▸ Short problem:
Name every locomotive mentioned in the model railroad track discussion.

▸ Excerpt provided:
You can save some money on Llagas track if you buy the build it yourself track. However I'd really only recommended the non assembled track for extra replacement track and for sections that you plan to bend. Although the track is sort of flexible, if you want nice smooth curves you have to use a rail bender. Putting the plastic ties on unassembled track is a little tricky. So if you need straight sections definitely go with factory assembled track to save you some time.


Our track has held up well under heavy locomotives. We have two heavy brass steam engines (a K-28 by Aster/LGB, and a K-36 by KISS). They run fine over our Llagas switches without any problems. I've never run anything larger then the K-36 on the layout so I can't really comment on a Big Boy.


If you would like to see our Llagas Creek track, take a look at the following links:

Youtube cabride video of our layout

Photos of our layout


----------



## alecescolme (Dec 20, 2010)

Brandon, 
I use Sunset Valley rail on my RR and I like it, I haven't used their tie strips or switches though. 
I have heard reports that the Llagas Creek is harder to assemble, as the rail fits tightly against the spikes, you can make a jig to help assembly or buy it ready assembled as Matt says. 
Sunset Valley do a range of air operated switch drive equipment.

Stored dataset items
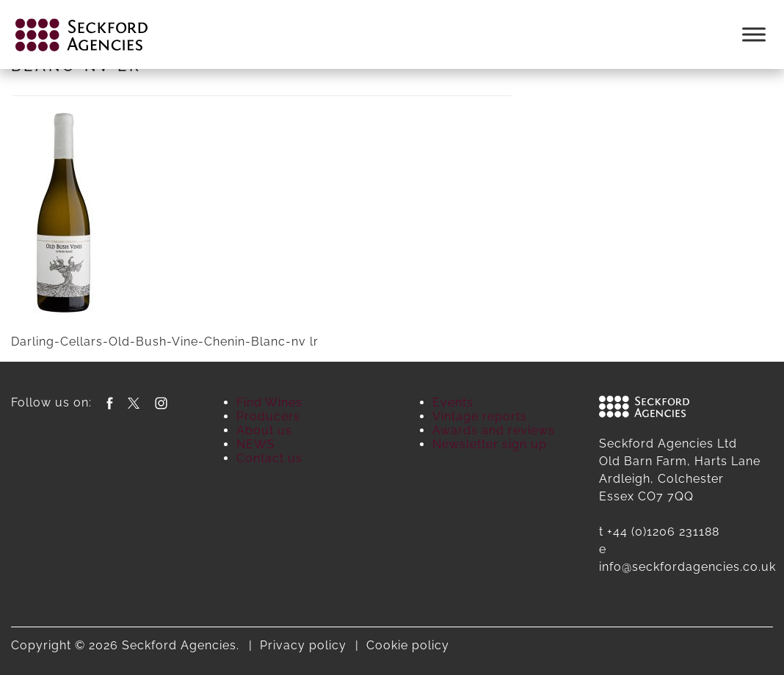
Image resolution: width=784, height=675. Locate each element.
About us (264, 430)
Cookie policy (407, 645)
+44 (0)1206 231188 (663, 531)
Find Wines (269, 402)
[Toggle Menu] (754, 34)
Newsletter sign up (490, 444)
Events (453, 402)
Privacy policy (303, 645)
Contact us (269, 458)
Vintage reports (479, 416)
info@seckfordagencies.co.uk (687, 566)
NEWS (255, 444)
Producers (268, 416)
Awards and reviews (493, 430)
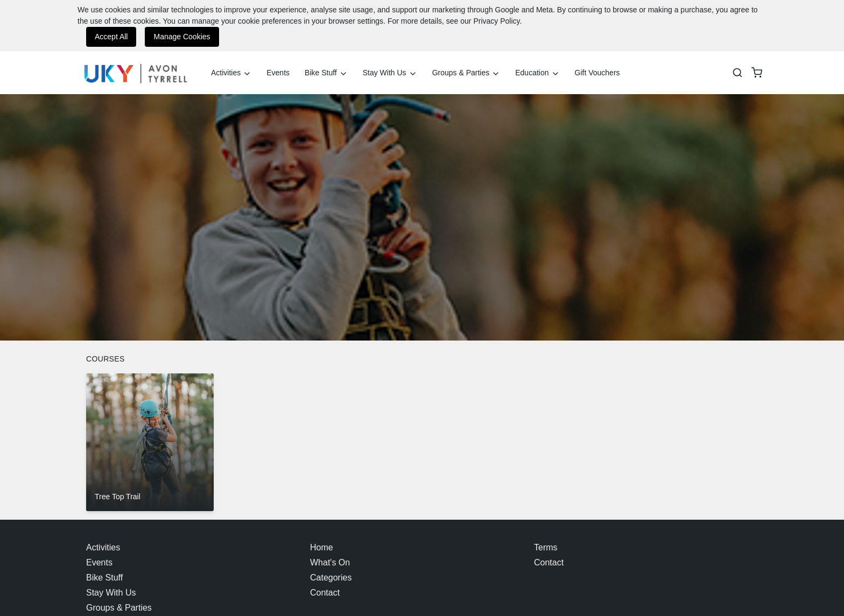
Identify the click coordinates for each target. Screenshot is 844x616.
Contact (325, 592)
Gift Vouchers (597, 73)
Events (278, 73)
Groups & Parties (466, 73)
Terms (546, 547)
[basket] (757, 73)
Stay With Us (390, 73)
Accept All (111, 37)
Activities (231, 73)
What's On (330, 562)
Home (321, 547)
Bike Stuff (326, 73)
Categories (330, 577)
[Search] (737, 73)
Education (537, 73)
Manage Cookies (181, 37)
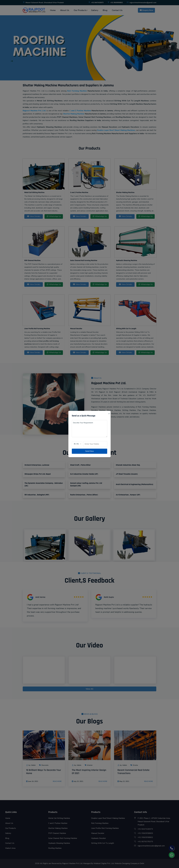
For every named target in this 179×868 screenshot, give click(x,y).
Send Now (90, 451)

▸ Task output:
K-28 (by Aster/LGB), K-36 (by KISS), Big Boy